AdobeStock_19214097.jpeg
VoxEU Column Financial Regulation and Banking

The benefits of shadow banking in accommodating larger retirement needs

As life expectancy has increased, so has the need for retirement savings. New financial instruments have been important in meeting the increasing demand for safe assets. This column shows that shadow banking has played a crucial role in meeting the higher demand for insurance by lowering the financial sector’s liquidity costs. Despite its role in the Great Recession, shadow banking has done more good than harm.

Since Bernanke’s much-debated speech about the effects of a large external influx of savings to the US economy (Bernanke 2005), a great deal of attention has been given to the origins and impact of an international savings glut (e.g. Caballero and Krishnamurthy 2009). And although less acknowledged, the population in the US (as in many other developed economies) has also experienced a remarkable increase in life expectancy, which has translated into a larger demand for retirement savings and contributed to a domestic savings glut. While the global savings glut was deemed as one of the main drivers of the credit boom that ended in the Great Recession, what was the role of the domestic savings glut? 

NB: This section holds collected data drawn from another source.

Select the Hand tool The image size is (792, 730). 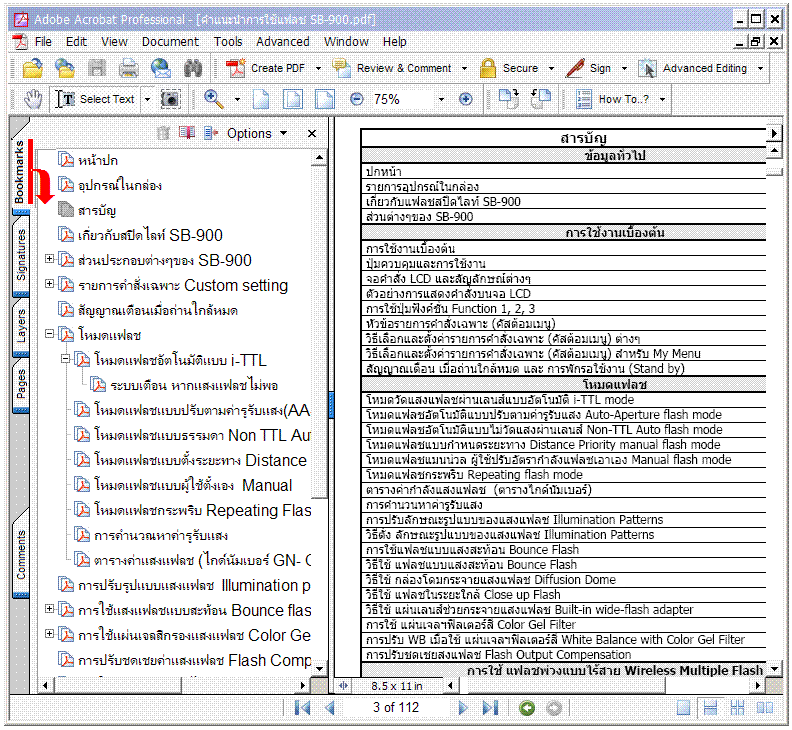[33, 99]
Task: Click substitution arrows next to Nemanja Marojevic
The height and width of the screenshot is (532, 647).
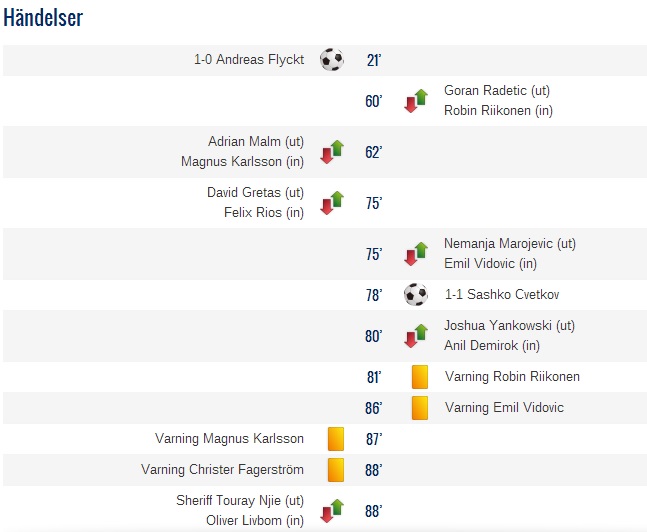Action: (416, 254)
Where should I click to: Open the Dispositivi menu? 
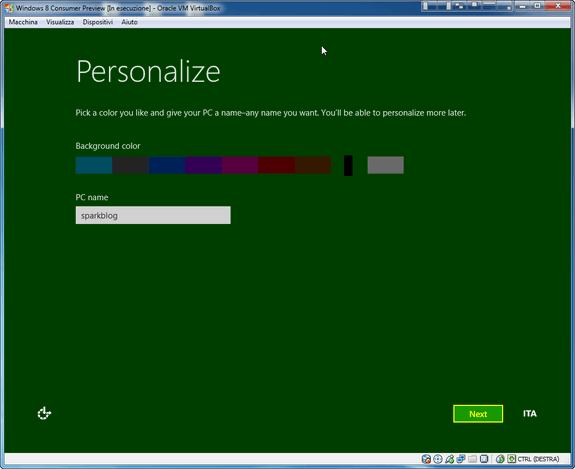[x=98, y=22]
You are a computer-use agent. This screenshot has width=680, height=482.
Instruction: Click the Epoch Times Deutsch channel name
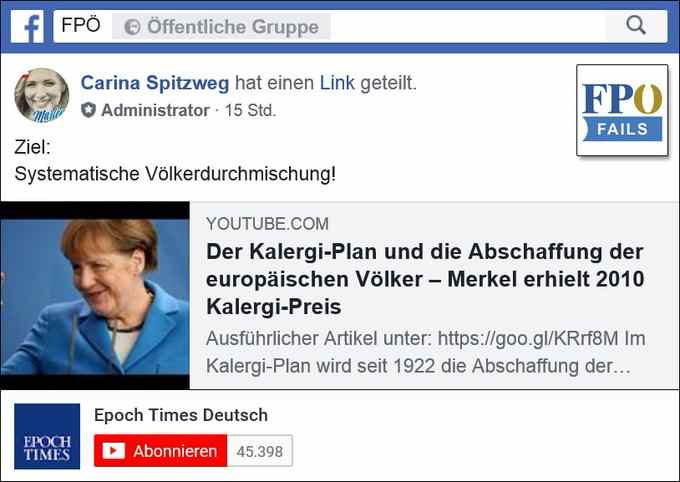tap(181, 415)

More savings do not necessarily mean more credit. If the number of savers (or the savings per saver) increase without a corresponding increase in investment opportunities, returns could fall enough to maintain total savings and leave credit unchanged. Thus, the arrival of new financial instruments can be helpful in facilitating savings but also in stimulating credit. As shown by Justiniano et al. (2017), the US credit boom seems to have been fuelled by the rise and expansion of securitisation and other novel financial instruments channelled through shadow banking – the financial sector that operates under the shadow of regulations.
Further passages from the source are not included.